Investigators were encouraged but not obligated to take blood samples from study participants who consented to these optional tests, to measure blood concentrations of tHcy, red cell folate and vitamin B12 at study entry and/or at the time of their final follow-up visit. Fasting plasma tHcy was measured by high-performance liquid chromatography, on venous blood samples collected after an overnight fast.
The primary outcome measure for the main VITATOPS study was the composite of any stroke, myocardial infarction or death due to vascular causes. In this substudy the main outcome measure was occurrence of any clinically apparent osteoporotic fracture. Osteoporotic hip fractures and time till first fracture were secondary outcome measures. Non-osteoporotic fractures were excluded from analysis.
Patients were reviewed six-monthly and data on clinical fracture outcomes were based on information obtained from clinical history, radiology reports, hospital discharge reports and health records. All hospitalisations including those for fracture were recorded prospectively, and from 2004 (following publication of the potential association between homocysteine and fracture risk
) until the end of the trial in June 2009 all clinically apparent fractures whether hospitalised or not, were recorded prospectively.
A masked adjudication committee audited all fractures. Fractures were classified as osteoporotic if they were reported to be osteoporotic by the investigator; and involved the hip (neck of femur), wrist (distal radius) or spine (vertebral), or occurred spontaneously or in the context of minor trauma; and if there was no other apparent cause (e.g. severe trauma, metastatic cancer).
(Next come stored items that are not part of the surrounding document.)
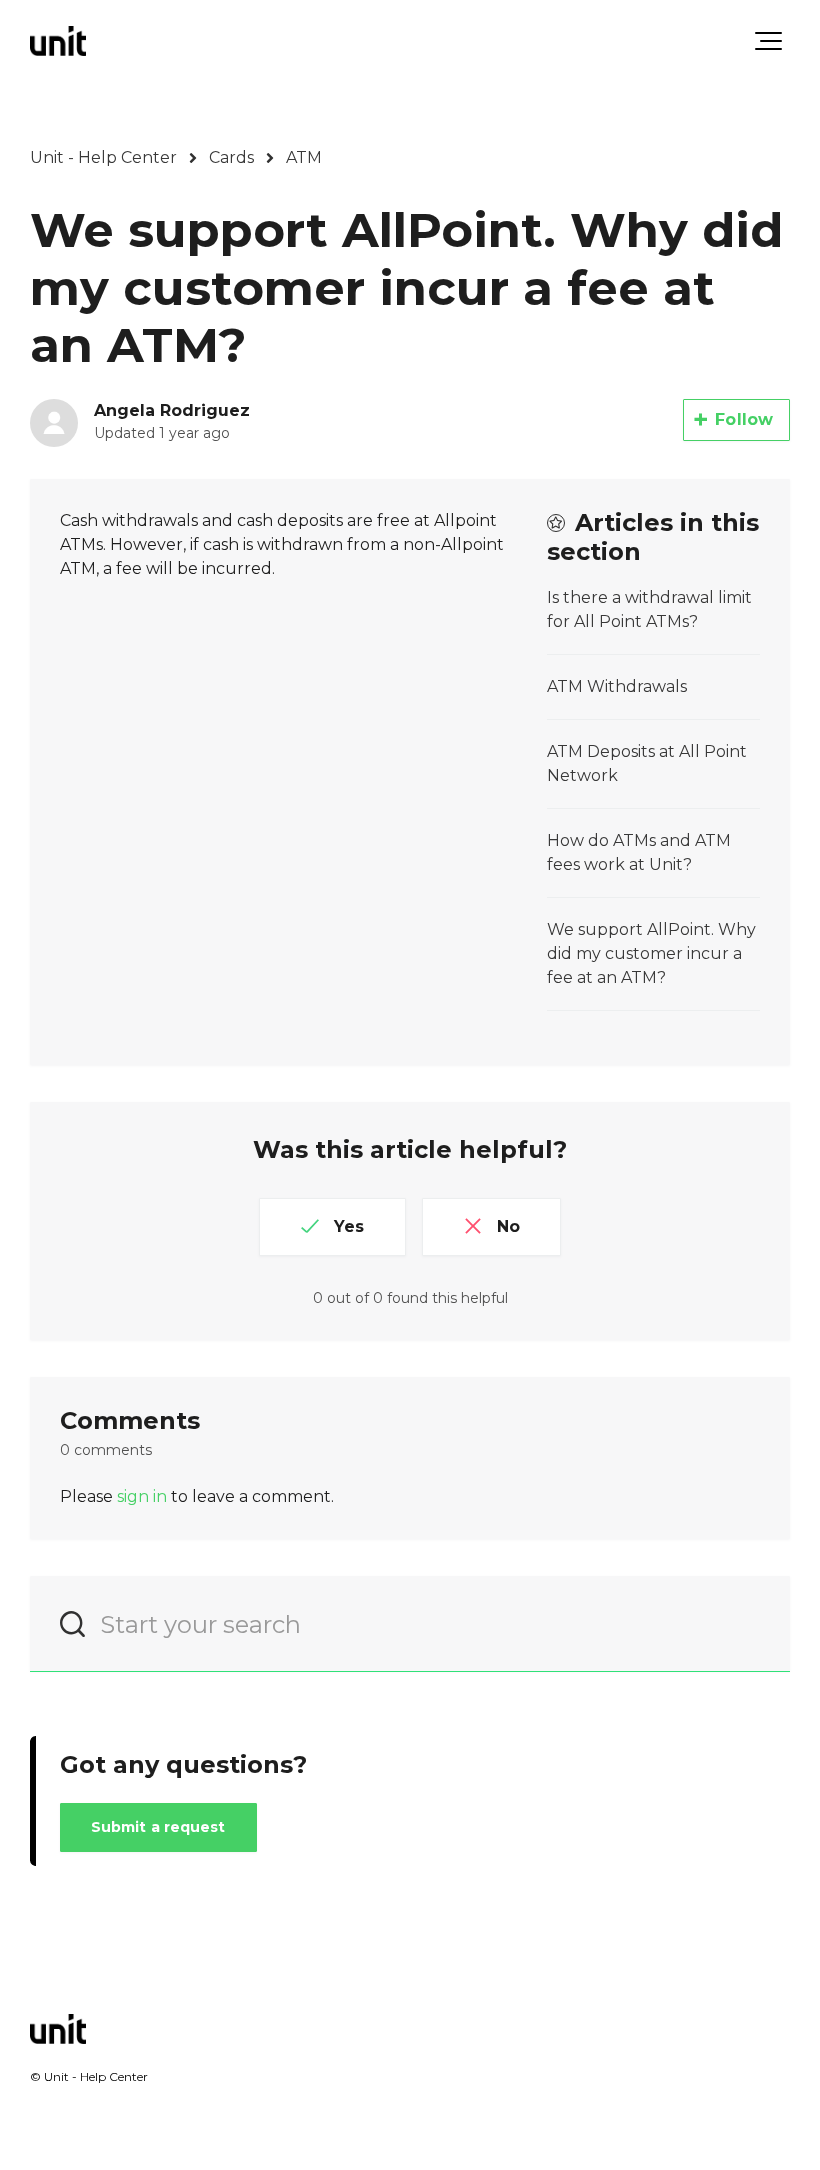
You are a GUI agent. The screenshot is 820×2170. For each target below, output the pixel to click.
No (508, 1226)
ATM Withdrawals (617, 686)
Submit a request (158, 1827)
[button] (768, 41)
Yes (349, 1226)
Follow (744, 419)
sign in (142, 1496)
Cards (231, 157)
The primary statistical analysis for this substudy was an intention-to-treat analysis of the incidence of any osteoporotic fracture in the placebo and B-vitamin treatment groups over the duration of follow-up. This was added to the pre-established analysis plan in 2004. A secondary per protocol on-treatment analysis would exclude any patients found to be invalid after randomisation or who had cross-over in treatment during follow-up.
The event rates were calculated as the number of events that occurred during the follow-up period divided by the total number of patients randomised. The risk ratios (treatment/placebo) of the fracture rates in the treatment and placebo groups and their 95% confidence intervals were calculated to describe the treatment effect. We used Kaplan-Meier methods to construct cumulative time-to-event curves for the two groups and the main comparison was based on a log-rank test.
We did stepwise logistic multivariable regression analysis to determine the independent risk factors for osteoporotic fracture in the study population.
Two sided significance tests were used throughout and a two-sided p-value < 0.05 was considered significant.